Thomas Boyd, of 205 Sunrise Ridge Drive, has tried his luck with cantaloupes the last couple of summers, but he hasn’t seen great results until now.
So far this summer, Boyd has picked 42, giving may of them away to friends. “You can’t eat all of them,” he said.
The largest of the 42 cantaloupes was roughly the size of a basketball, followed by another bowling-ball size. Although he did not get an exact weight, Boyd said, “I know it’s heavy from carrying it.”
Gardening is simply a hobby. He also grows tomatoes, peppers and other vegetables.
Boyd said that this is the first summer he has seen such large melons. He didn’t do anything special to them.
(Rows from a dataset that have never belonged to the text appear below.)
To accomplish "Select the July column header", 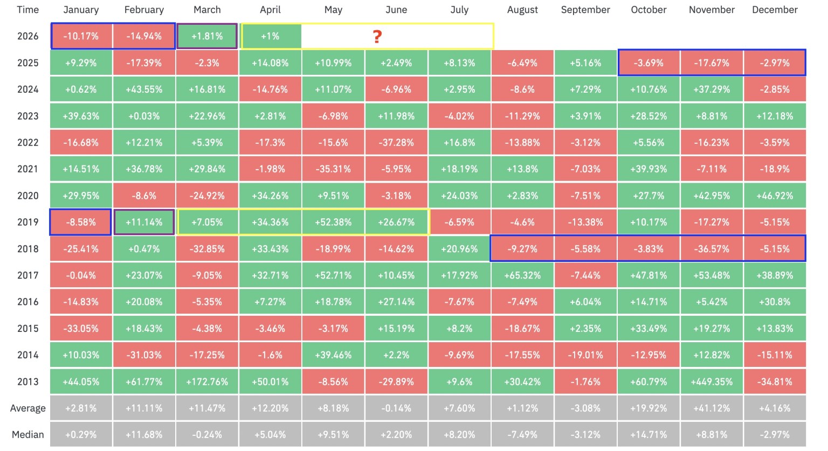I will pyautogui.click(x=459, y=10).
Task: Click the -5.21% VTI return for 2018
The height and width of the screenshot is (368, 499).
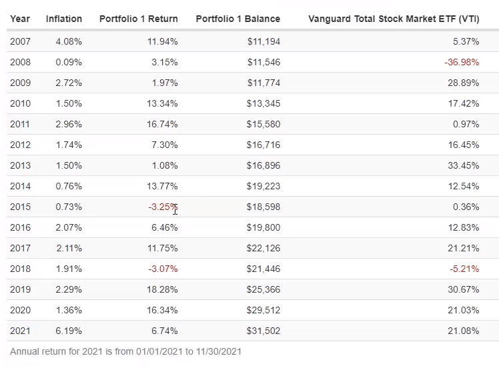Action: (464, 269)
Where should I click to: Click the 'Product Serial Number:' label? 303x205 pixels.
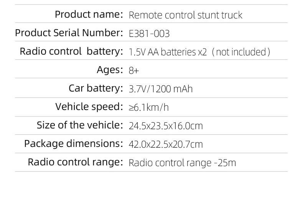tap(69, 33)
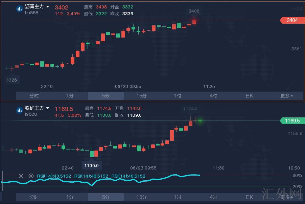Image resolution: width=305 pixels, height=204 pixels.
Task: Open 更多 timeframes in the 沥青 chart
Action: pyautogui.click(x=286, y=96)
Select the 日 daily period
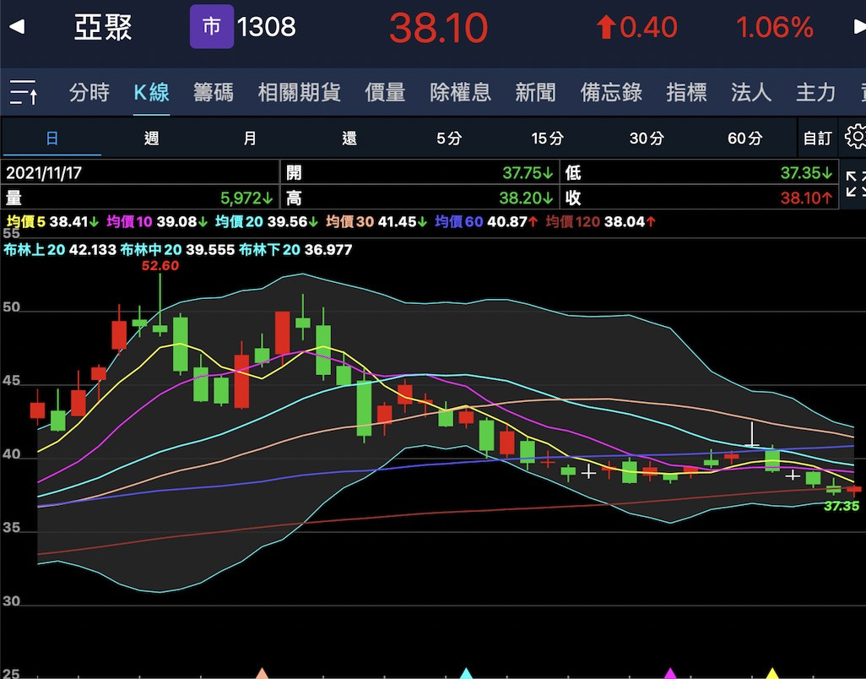The width and height of the screenshot is (866, 679). coord(52,139)
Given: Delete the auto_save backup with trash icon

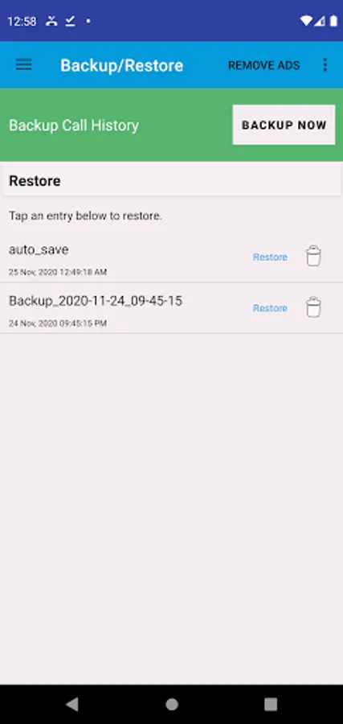Looking at the screenshot, I should (313, 257).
He and wife, Norma Jean, moved to Salisbury in 1997 from Illinois. They both have children from previous marriages; she has a son and daughter and he has two sons. Between the two of them, there are nine grandchildren.
Boyd brought his melon in Tuesday, making him the leader in that category for a day. But Wednesday, Paul Pittman bested him.
Pittman, of 5820 Mooresville Road, has quite a patch of cantaloupes. This week he pulled up a 25 pound 2 ounce melon, slightly larger than a basketball.
But this isn’t the first Pittman has seen. A couple weeks ago he pulled a 23-pounder.
Pittman said that he didn’t do anything special to the fruit. “I grew it with thin fertilizer, water and love,” he said.
“First thing in the morning and last thing at night,” he checks on his garden. Living by himself, a heart patient with diabetes, gardening is therapeutic for him.
Pittman lived in Kannapolis nine years before moving to Salisbury in 1967. Now retired, he worked in the textile industry and owned his own restaurant in South Carolina.